Any evolutionary scenario between land and sea mammals has to explain the different ear and nose structures between the two groups. Let us first consider the ear structure. Like us, land mammals trap sounds from the outside world in the outer ear, amplify them with the bones in the middle ear, and turn them into signals in the inner ear. Marine mammals have no ear. They hear sounds by means of vibration-sensitive receptors in their lower jaws. The crucial point is that any evolution by stages between one perfect aural system to a completely different one is impossible. The transitional phases would not be advantageous. An animal that slowly loses its ability to hear with its ears, but has still not developed the ability to hear through its jaw, is at a disadvantage.

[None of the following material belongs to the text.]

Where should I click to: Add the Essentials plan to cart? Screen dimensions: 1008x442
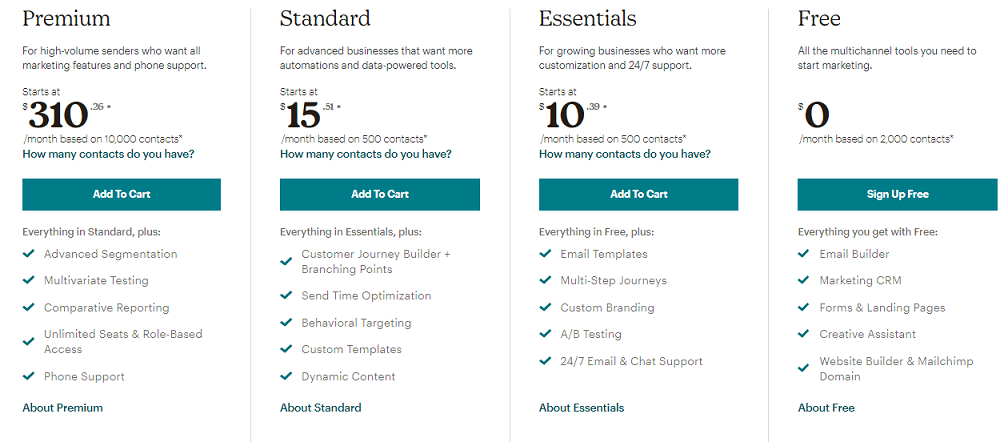[x=638, y=194]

The question of how such a "development" could come about is an insoluble dilemma for evolutionists. The mechanisms evolutionists put forward are mutations and these have never been seen to add unequivocally new and meaningful information to animals' genetic information. It is unreasonable to suggest that the complex hearing system in sea mammals could have emerged as the result of mutations.
In fact, fossils show that no evolution ever happened. The ear system of Pakicetus and Ambulocetus is the same as that in terrestrial mammals. Basilosaurus, which follows these two land mammals in the supposed "evolutionary tree," on the other hand, possesses a typical whale ear. It was a creature that perceived sounds around it not through an outer ear but by vibrations reaching its jaw. And there is no "transitional form" between Basilosaurus' ear and that of Pakicetus and Ambulocetus.
A similar situation applies to the "sliding nose" tale. Evolutionist sources set out three skulls from Pakicetus, Rodhocetus and a grey whale from our own time above one another and claim that these represent an "evolutionary process." Whereas the three fossils' nasal structures, especially those of Rodhocetus and the grey whale are so different that it is impossible to accept them as transitional forms in the same series.
Furthermore, the movement of the nostrils to the forehead would require a "change" in the anatomy of the animals in question, and believing that this could happen as the result of random mutations is nothing but fantasy.